Berle continued filling nightclub dates, accepting occasional film roles such as those in Sun Valley Serenade and Always Leave 'Em Laughing (widely regarded as his strongest screen performance), and pursuing every available entertainment avenue. He also composed songs on occasion, including "Leave the Dishes in the Sink, Ma," which earned additional royalties after appearing as the B-side of Spike Jones' million-selling recording of "Cocktails for Two."

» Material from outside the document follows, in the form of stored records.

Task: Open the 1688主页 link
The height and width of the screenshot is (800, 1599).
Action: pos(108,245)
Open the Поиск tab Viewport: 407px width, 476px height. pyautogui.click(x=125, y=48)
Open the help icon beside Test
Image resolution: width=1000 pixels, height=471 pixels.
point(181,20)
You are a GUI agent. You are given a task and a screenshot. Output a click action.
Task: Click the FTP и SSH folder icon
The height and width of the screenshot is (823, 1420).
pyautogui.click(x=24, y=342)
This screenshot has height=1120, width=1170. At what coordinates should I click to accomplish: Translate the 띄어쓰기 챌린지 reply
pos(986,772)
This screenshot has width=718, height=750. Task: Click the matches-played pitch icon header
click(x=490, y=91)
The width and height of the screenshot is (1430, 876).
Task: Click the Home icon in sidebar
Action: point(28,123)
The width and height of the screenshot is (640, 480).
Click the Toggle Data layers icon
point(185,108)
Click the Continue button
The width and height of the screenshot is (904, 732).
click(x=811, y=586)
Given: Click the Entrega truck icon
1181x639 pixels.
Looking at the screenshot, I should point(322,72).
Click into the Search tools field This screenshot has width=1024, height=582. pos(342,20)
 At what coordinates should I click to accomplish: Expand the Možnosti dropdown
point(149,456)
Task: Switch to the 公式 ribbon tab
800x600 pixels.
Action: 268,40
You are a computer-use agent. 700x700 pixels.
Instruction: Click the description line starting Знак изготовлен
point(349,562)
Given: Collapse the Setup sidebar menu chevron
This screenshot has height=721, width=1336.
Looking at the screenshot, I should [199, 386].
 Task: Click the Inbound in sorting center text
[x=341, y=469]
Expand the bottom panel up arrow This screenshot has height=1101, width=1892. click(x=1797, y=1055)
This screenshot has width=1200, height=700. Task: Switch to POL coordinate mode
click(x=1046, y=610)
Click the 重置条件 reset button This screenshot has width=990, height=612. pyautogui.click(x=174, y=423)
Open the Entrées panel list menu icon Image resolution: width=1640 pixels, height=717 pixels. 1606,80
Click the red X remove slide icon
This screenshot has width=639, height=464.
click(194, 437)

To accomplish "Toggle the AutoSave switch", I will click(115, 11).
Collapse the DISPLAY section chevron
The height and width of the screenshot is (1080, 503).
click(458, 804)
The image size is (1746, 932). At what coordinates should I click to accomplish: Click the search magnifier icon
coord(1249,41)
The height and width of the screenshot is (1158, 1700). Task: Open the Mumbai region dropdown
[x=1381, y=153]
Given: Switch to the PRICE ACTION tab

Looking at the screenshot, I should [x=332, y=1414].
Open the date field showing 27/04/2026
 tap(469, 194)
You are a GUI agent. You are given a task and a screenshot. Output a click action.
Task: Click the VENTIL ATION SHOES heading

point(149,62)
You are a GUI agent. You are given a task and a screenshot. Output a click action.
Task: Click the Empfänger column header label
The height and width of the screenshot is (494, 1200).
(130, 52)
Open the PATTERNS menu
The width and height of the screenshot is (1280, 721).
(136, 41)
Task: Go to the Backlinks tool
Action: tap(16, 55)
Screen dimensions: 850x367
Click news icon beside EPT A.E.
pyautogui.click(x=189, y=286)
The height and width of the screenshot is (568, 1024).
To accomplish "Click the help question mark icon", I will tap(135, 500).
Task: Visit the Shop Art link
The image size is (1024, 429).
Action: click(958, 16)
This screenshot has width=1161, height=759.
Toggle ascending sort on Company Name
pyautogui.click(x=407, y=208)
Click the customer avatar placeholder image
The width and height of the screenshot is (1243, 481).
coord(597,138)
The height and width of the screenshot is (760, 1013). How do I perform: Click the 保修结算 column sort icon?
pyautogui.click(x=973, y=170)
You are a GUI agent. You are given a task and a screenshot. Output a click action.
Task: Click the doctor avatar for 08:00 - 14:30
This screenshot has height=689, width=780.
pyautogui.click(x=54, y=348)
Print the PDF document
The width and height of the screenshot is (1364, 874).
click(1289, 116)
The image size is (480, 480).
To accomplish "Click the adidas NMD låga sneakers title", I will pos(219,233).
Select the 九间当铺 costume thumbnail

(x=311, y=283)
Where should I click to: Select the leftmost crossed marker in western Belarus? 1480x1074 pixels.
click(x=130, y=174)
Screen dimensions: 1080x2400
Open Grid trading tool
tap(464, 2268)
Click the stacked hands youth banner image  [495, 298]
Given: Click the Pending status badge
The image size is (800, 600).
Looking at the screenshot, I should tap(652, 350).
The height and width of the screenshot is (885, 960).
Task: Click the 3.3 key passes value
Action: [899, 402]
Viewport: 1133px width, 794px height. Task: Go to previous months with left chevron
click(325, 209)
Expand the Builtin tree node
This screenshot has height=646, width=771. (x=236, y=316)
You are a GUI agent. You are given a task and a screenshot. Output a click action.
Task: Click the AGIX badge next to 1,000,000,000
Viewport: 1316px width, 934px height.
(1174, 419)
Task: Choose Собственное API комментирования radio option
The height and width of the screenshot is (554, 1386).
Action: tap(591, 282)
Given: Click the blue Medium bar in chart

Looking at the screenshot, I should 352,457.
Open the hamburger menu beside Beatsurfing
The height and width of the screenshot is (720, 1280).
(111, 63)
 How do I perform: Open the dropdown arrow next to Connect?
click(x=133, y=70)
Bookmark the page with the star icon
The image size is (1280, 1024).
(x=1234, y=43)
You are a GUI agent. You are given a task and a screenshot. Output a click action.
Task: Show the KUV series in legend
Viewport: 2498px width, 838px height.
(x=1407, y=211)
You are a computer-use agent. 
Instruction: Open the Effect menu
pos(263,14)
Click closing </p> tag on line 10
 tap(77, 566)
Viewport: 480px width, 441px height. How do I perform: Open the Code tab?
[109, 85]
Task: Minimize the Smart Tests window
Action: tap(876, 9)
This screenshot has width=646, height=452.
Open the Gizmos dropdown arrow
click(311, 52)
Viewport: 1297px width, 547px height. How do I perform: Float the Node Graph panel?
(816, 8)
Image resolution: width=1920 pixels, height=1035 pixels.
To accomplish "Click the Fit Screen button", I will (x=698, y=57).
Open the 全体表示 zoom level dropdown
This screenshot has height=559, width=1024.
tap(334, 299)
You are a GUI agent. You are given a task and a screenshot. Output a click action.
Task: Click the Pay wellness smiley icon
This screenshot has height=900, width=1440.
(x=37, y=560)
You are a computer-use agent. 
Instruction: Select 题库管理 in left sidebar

In 1948 Berle emerged as the first major star of the rapidly expanding medium of television. Through Texaco Star Theater, Kraft Music Hall, and later The Milton Berle Show, his unrelenting pace helped other comedians adapt to the demands of the new format. He soon earned the enduring nickname "Mister Television," and Tuesday evenings became known as "Berle nights," with much of the country pausing to watch. His presence spurred television-set purchases more effectively than any other factor at the time; neighbors crowded around the sole receiver on the block, and passersby gathered outside store windows to view his antics. Loud, swift, and unrestrained, he suited the medium perfectly. Willing to don a dress and heels or a caveman costume for a laugh, Berle's boisterous, unsubtle approach proved ideal for family viewing and kept audiences anticipating his next surprise. Those eight years elevated him from a highly paid nightclub act to a national institution. Although subsequent television success never matched that peak (by 1960 he hosted a bowling program), his standing among the medium's pioneers remained secure, and he continued guest appearances on variety and dramatic programs into the '80s and beyond. He estimated having performed more than 10,000 benefits, on one occasion appearing at seven separate events in a single night. Berle takes pride in founding the Berle Foundation for Crippled Children, serving as mayor of Meding Heart, FL, home of the National Children's Cardiac Home, raising substantial funds, and hosting numerous telethons. At the time of this writing he markets books and exercise videos as well as video compilations of his classic television routines. Now in his nineties, Mister Television continues to deliver laughs.